Exercise details: Could you please find each line in the records that contains the word "Task" and copy it?

○ ○ ○ ○ ○ ○ ○

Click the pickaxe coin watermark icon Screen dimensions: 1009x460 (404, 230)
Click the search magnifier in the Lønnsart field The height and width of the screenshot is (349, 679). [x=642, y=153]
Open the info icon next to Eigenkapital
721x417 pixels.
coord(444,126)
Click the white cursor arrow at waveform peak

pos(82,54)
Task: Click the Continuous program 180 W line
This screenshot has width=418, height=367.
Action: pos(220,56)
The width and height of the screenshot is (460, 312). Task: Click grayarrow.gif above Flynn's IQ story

○ ○ ○ ○ ○ ○ ○

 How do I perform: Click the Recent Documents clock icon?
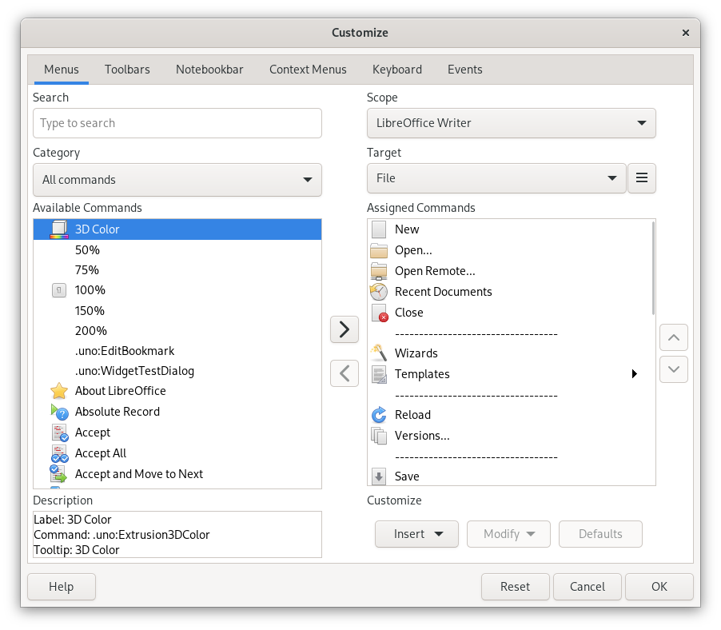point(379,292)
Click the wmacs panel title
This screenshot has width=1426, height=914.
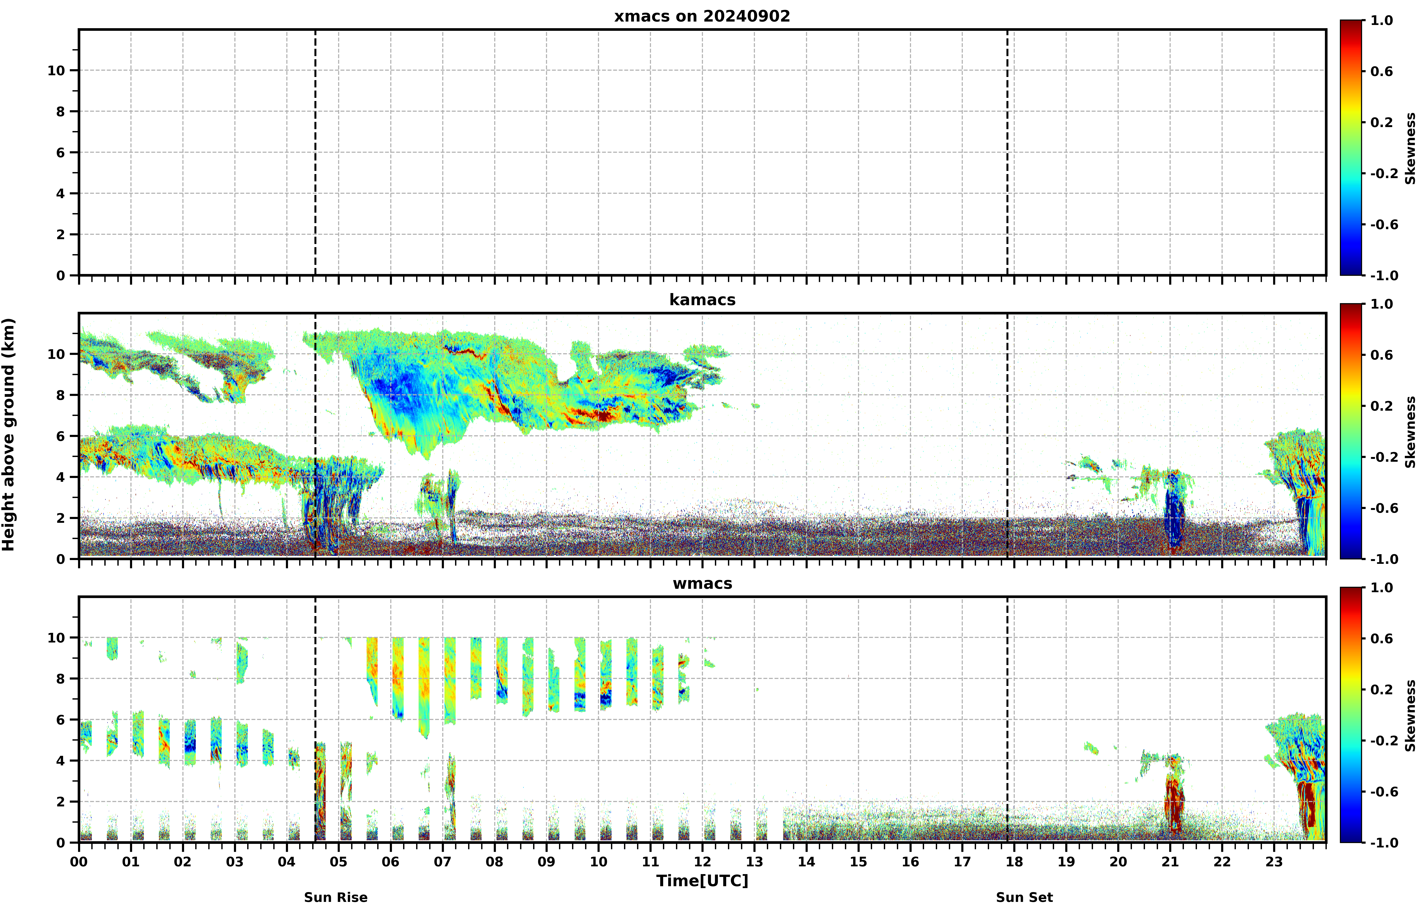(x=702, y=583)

○ ○ ○ ○ ○ ○ ○

Expected answer:
Task: Click the Continuous program 180 W line
The width and height of the screenshot is (460, 312). Task: Click grayarrow.gif above Flynn's IQ story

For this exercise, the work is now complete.